Autant de faits nouveaux, dans un domaine où l'on avait plutôt l'habitude d'assister à de rudes affrontements. Entre des associations moins virulentes et des professionnels plus ouverts, le dialogue semble aujourd'hui pouvoir enfin passer. Les frères ennemis d'antan ont en tout cas trouvé un nouveau ton.
Béatrice d'Erceville
Acheteurs plus exigeants
Jamais sans doute les consommateurs n'ont été à ce point sondés, étudiés, analysés. À partir de cette masse de données se dégage une sorte de portrait-robot du consommateur des années 80 : un personnage qui a évolué, bousculé par la crise et la baisse de son niveau de vie, à la fois plus inquiet sur l'avenir, mais combien plus réaliste et plus conscient dans ses choix quotidiens.
Circonspection
L'heure n'est plus aux achats effrénés. Le consommateur apparaît comme tendu, sur ses gardes, il engage ses dépenses avec circonspection. 64 % des Français déclarent avoir modifié leurs achats : ils fréquentent davantage les grandes surfaces, préfèrent les articles solides et durables. Les priorités ont changé : on freine volontairement certains frais, ceux liés à la culture et aux loisirs, aux vêtements, à la voiture, au chauffage... Fait caractéristique, le crédit à la consommation (utilisé le plus souvent pour acquérir des biens d'équipement) ne progresse que faiblement : 19,8 milliards de F fin 1972 et seulement 22,1 fin 1982.
Appréhensions
Le poste le moins touché par ces restrictions budgétaires demeure la nourriture. Au pays de la gastronomie, 74 % des consommateurs refusent de se serrer la ceinture. Pourtant, l'alimentation est le domaine qui suscite le plus d'inquiétudes. Les campagnes anticolorants ont laissé des traces dans l'esprit du public. On se méfie pêle-mêle des hormones, des additifs, des résidus de métaux lourds... Au nom du retour au naturel, les Français recherchent surtout des produits frais, non transformés, le plus proches possible de leur état de pureté originelle.

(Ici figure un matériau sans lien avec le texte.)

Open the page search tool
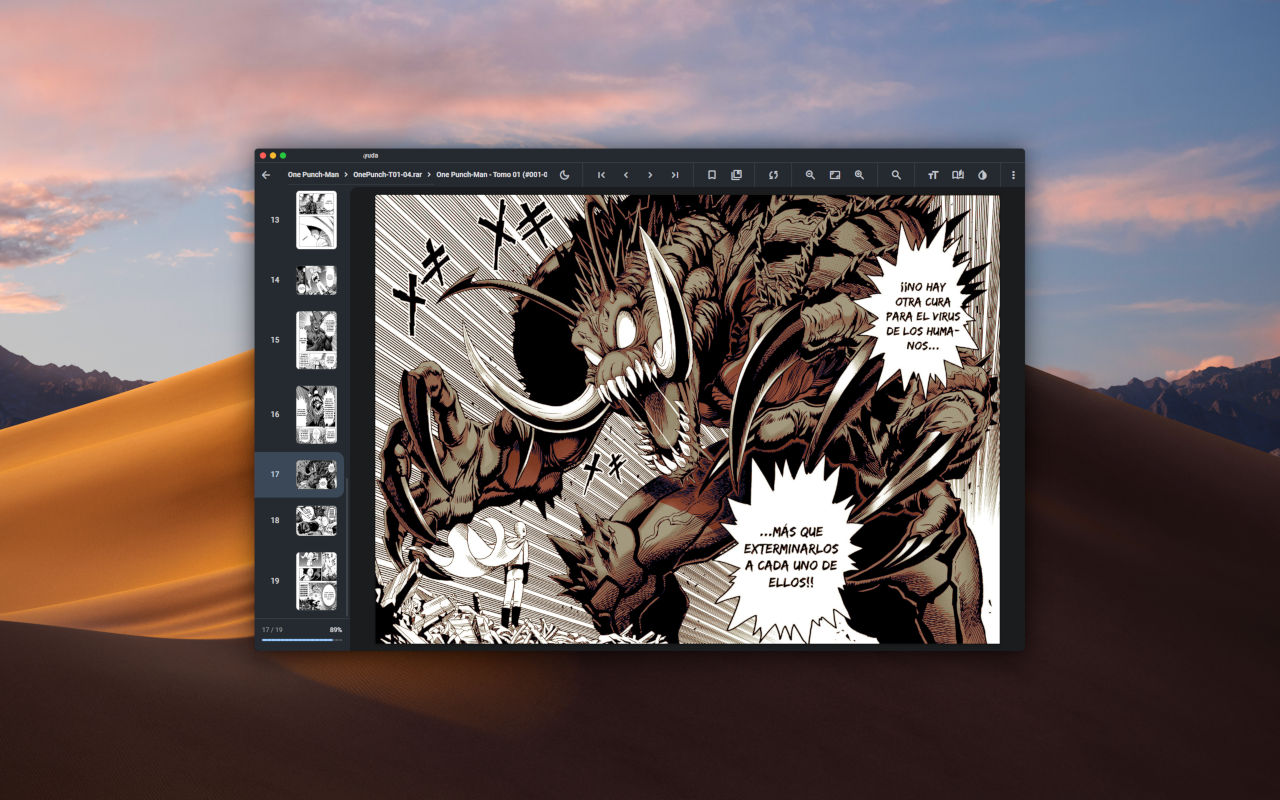This screenshot has width=1280, height=800. (x=897, y=174)
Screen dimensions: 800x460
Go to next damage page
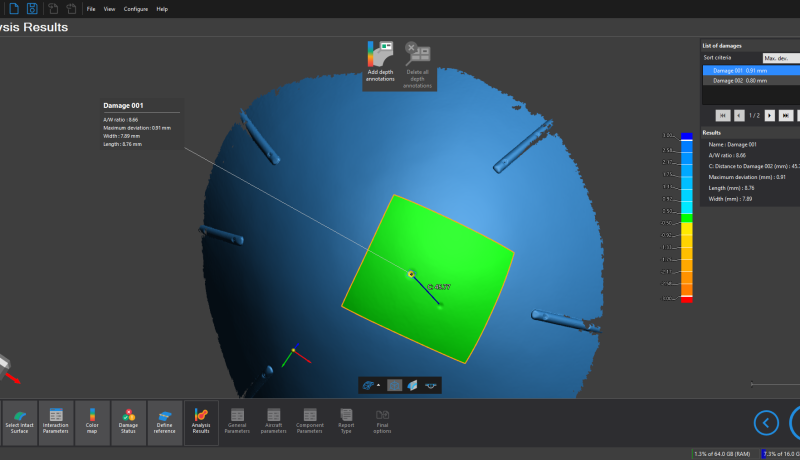coord(770,115)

Mais cette tendance se double paradoxalement d'une évolution du goût bien peu naturelle : on préfère de plus en plus les saveurs neutres, les textures onctueuses, l'aspect calibré et les couleurs franches des produits issus de l'alimentation industrielle.

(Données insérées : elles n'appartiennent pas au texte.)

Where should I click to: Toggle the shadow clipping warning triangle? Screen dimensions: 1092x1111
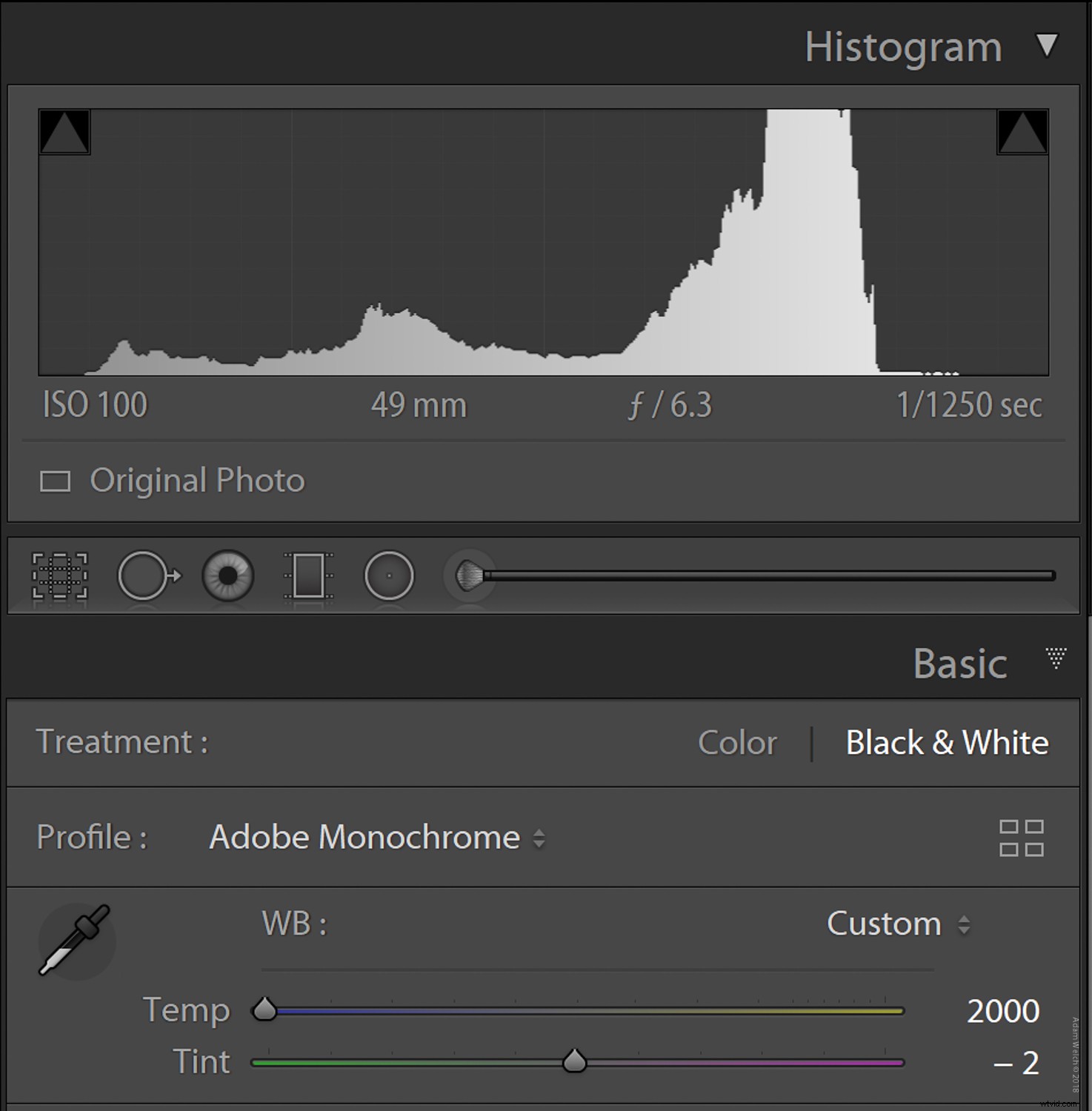[x=63, y=133]
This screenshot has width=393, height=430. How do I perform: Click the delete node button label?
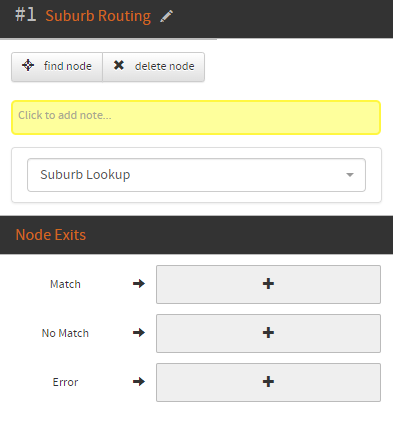point(165,66)
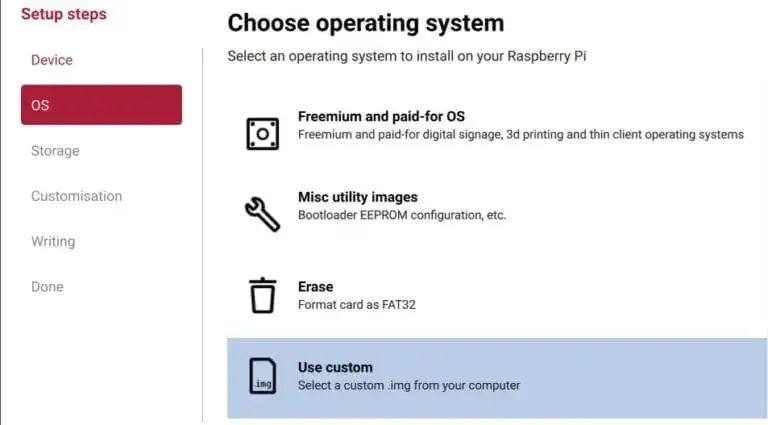Click the Freemium and paid-for OS icon

[263, 133]
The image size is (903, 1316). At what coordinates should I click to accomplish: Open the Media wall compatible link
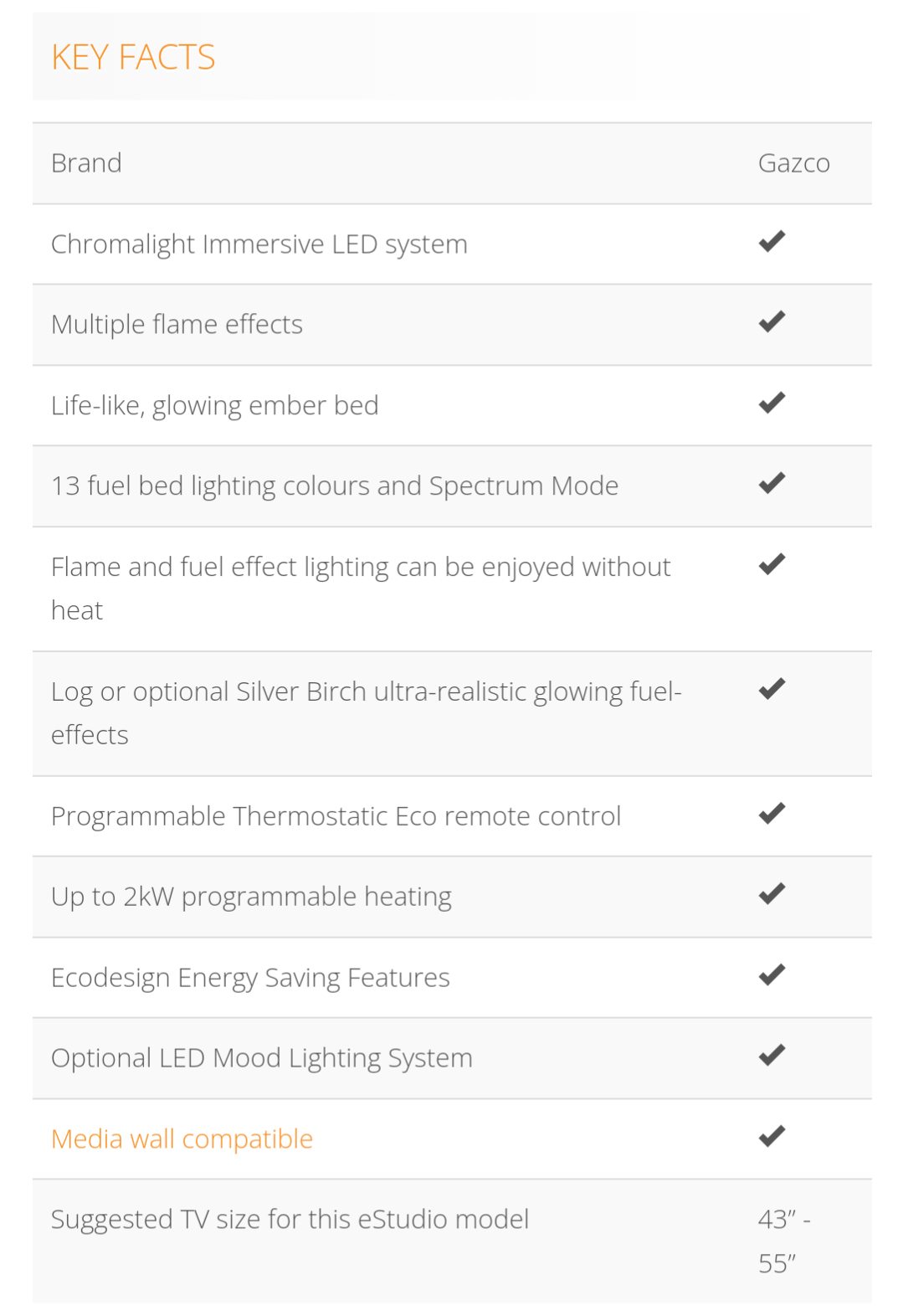point(182,1139)
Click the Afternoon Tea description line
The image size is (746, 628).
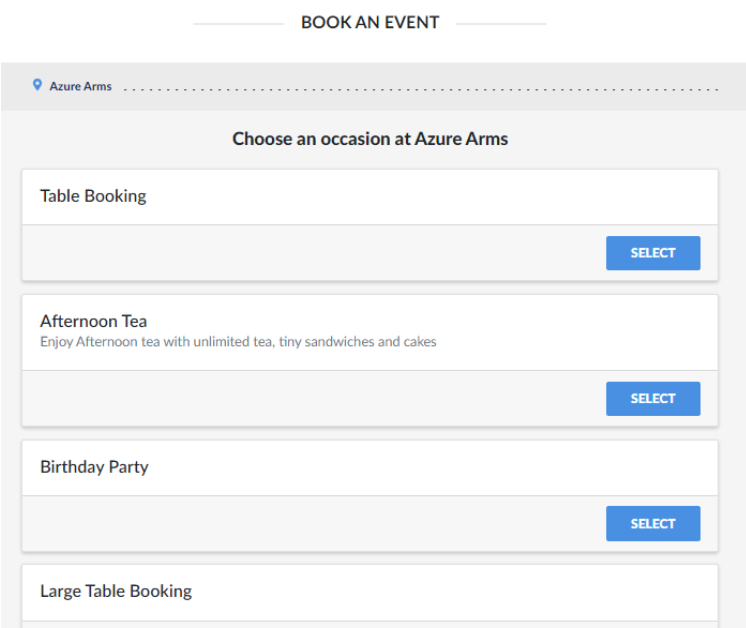coord(238,342)
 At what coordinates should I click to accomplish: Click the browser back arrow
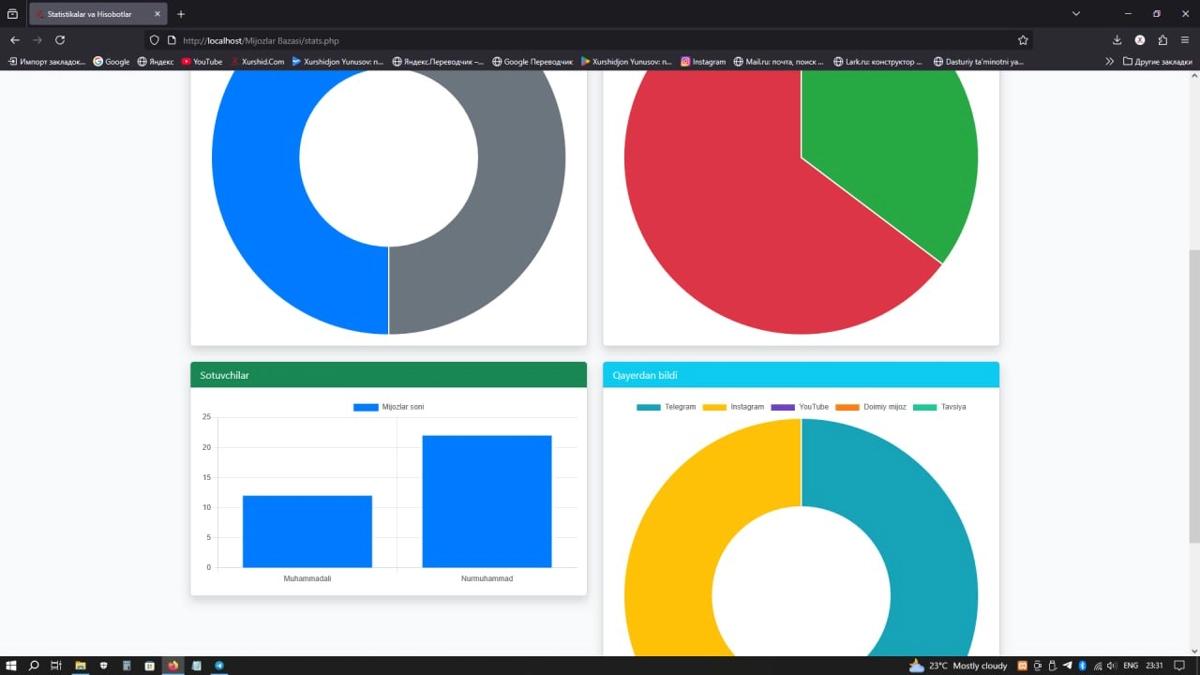click(x=15, y=40)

Les femmes apparaissent surtout sensibles à ces problèmes nutritionnels, notamment celles qui ont des enfants. Il est vrai que ceux-ci s'intéressent plus à la publicité — qu'ils adorent — qu'aux préoccupations consuméristes de leurs parents. Mais, comme l'observe 50 Millions en septembre, les livres scolaires n'offrent encore qu'une bien piètre image de la défense des consommateurs.
Mobilisation
Quant aux parents, ils ont peu à peu assimilé les leçons du bien consommer. 78 % d'entre eux estiment avoir changé : ils comparent scrupuleusement les prix, lisent les dates limites de vente, épluchent contrats et garanties, font moins confiance aux vendeurs... Plus conscients de leurs droits, ils font massivement confiance à leurs associations pour les aider à se défendre. S'ils se sentent plus mobilisables que par le passé, leurs préoccupations demeurent bien prosaïques. Ils veulent l'indication des prix des produits au litre et au kilo, la réduction de l'usage des additifs alimentaires, ils attendent la création de centres de récupération pour le recyclage des déchets, ils exigent des bouchons de sécurité pour les produits dangereux. Un consommateur bien pragmatique, décidé avant tout à ce qu'on balaie devant sa porte.
Béatrice d'Erceville
Innovations
Relever le défi
L'avenir s'écrit en tique : informatique, télématique, bureautique, robotique, productique, biotique... Un jargon de techniciens — technocrates, disent certains — et de spécialistes de toutes sortes qui devient difficile à comprendre. Comment s'y retrouver alors que l'évolution des technologies s'accélère, qu'un nouveau produit est très vite chassé par un autre, encore plus prometteur : les machines-outils à commande numérique par les robots, la télématique par la vidéocommunication, la machine à écrire électronique par les systèmes de traitement de textes. Mais ne nous y trompons pas : la société évolue plus lentement que ces technologies et nous devons prendre le temps de nous familiariser avec les innovations.